スキを作らず、リゼルが大技を撃ちこんでいく。

以前は全く怯ませることができなかったが、連続怯みにより、動きを封じることができている。


「……行けるぞ!!」

「攻撃を止めるな。畳みかける」


お互いがお互いの邪魔にならないよう位置取り、トライホーン・ビーストに攻撃を加えていく。

皮膚を裂き、血が舞う。楽勝だと思われた、その瞬間。


「!!」


トライホーン・ビーストは、またも咆哮を上げ、大地を前脚で強く叩いた。

魔物を中心に、円状に草が薙ぎ倒される。そして、大地が割れるほどの地響き。

凄まじい轟音だったが、それでも、あのバカは起きない。


「すっげぇ揺れだ……!」


バージルたちは、揺れに耐えきれずしゃがみ込み、衝撃に備えてしまった。

しかし、それはマズかった。


「攻撃、来ます!!」


トライホーン・ビーストが大地を駆ける。


「……!!」


揺れで、こちらの動きを制限する。

そうなれば、攻撃が避けられることはない。そこを狙われた。


「ガードしろ!!」


筋肉隆々な脚に、剣のように鋭い爪。

トライホーン・ビーストはそれを高く掲げる。

太陽光に反射し、鋭い爪が光る。


それで、彼らは薙ぎ払われてしまう。


「ぐわああぁぁぁぁああ!!」

「きゃあぁぁぁぁあ!!」


龍力を高め、武器でガードの体勢は取っていたものの、流石にその超強力な薙ぎ払いを防ぎきることはできなかった。

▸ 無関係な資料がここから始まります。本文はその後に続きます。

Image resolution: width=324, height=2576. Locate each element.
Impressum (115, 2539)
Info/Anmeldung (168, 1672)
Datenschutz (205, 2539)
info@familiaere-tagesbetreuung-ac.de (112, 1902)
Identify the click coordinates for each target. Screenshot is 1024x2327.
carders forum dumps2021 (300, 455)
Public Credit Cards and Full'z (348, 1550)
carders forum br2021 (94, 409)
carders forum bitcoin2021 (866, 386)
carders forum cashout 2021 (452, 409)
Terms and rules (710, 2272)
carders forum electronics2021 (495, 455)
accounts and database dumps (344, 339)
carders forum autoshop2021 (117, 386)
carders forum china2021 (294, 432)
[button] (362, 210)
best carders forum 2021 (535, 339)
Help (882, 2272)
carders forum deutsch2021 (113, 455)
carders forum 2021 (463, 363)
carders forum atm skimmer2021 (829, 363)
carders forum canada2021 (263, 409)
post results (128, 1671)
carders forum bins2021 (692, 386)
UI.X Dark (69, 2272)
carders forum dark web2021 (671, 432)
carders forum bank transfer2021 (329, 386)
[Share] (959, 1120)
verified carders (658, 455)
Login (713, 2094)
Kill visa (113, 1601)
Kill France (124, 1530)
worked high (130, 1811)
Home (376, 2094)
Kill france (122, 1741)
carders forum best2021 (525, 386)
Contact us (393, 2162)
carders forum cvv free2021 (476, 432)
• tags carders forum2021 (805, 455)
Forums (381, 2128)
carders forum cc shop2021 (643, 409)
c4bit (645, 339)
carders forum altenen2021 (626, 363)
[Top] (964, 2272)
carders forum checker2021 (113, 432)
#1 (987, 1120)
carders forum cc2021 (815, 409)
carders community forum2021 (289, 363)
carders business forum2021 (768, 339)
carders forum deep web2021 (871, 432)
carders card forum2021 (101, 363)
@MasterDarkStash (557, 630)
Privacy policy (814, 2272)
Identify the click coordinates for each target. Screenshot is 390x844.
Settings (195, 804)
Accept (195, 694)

前衛にいたバージル、レイラ、リゼルは大ダメージを受ける。

吹き飛ばされた後、彼らは地面に落ちた。


「く……ッ!!」

「ッ……!」

「ち……」


意識は保たれているようだが、戦えるだろうか。

彼らは武器を支えに何とか起き上がろうとするも、自分の血で手が滑り、立つことができない。

皆傷口を押さえ、痛みに顔を歪めている。


後衛に位置していたマリナとミーネ。

レイラとリゼル。バージルまで一瞬でやられた。そのため、一瞬で空気が変わる。

開いた口が塞がらず、瞬きをも忘れる。


「「…………」」


自分たちは、まだまだ弱い。


(無理……けど、わたしたちでやらないと……)


マリナは一瞬で判断した。

この約一ヶ月で、トライホーンとの実力の差は確かに小さくなった。

だが、それを追い抜くことはできなかったのだ。